■ **Given exercise**: Reproduce the entire listing below verbatim, preserving every line, character, and coordinate without alteration.

■ **Data extract**:
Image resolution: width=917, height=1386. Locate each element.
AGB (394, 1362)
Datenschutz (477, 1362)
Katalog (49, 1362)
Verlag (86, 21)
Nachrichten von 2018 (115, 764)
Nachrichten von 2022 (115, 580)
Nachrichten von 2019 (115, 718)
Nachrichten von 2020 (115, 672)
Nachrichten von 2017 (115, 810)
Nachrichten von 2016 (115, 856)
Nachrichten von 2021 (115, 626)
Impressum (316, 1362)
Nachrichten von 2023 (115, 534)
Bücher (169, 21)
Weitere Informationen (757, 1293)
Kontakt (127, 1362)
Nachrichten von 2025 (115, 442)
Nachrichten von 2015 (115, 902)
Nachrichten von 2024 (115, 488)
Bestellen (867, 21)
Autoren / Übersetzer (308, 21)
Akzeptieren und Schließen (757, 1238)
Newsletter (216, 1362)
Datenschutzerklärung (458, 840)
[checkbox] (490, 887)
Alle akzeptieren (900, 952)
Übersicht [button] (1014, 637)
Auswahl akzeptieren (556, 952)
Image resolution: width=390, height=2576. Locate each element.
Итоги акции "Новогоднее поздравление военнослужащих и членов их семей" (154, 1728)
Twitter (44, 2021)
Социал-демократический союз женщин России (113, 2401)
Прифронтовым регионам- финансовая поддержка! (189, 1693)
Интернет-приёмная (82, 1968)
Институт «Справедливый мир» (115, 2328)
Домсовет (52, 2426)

■ **Answer below**:
Image resolution: width=917, height=1386. Locate each element.
AGB (394, 1362)
Datenschutz (477, 1362)
Katalog (49, 1362)
Verlag (86, 21)
Nachrichten von 2018 (115, 764)
Nachrichten von 2022 (115, 580)
Nachrichten von 2019 (115, 718)
Nachrichten von 2020 (115, 672)
Nachrichten von 2017 (115, 810)
Nachrichten von 2016 (115, 856)
Nachrichten von 2021 (115, 626)
Impressum (316, 1362)
Nachrichten von 2023 (115, 534)
Bücher (169, 21)
Weitere Informationen (757, 1293)
Kontakt (127, 1362)
Nachrichten von 2025 (115, 442)
Nachrichten von 2015 (115, 902)
Nachrichten von 2024 (115, 488)
Bestellen (867, 21)
Autoren / Übersetzer (308, 21)
Akzeptieren und Schließen (757, 1238)
Newsletter (216, 1362)
Datenschutzerklärung (458, 840)
[checkbox] (490, 887)
Alle akzeptieren (900, 952)
Übersicht [button] (1014, 637)
Auswahl akzeptieren (556, 952)
Image resolution: width=390, height=2576. Locate each element.
Итоги акции "Новогоднее поздравление военнослужащих и членов их семей" (154, 1728)
Twitter (44, 2021)
Социал-демократический союз женщин России (113, 2401)
Прифронтовым регионам- финансовая поддержка! (189, 1693)
Интернет-приёмная (82, 1968)
Институт «Справедливый мир» (115, 2328)
Домсовет (52, 2426)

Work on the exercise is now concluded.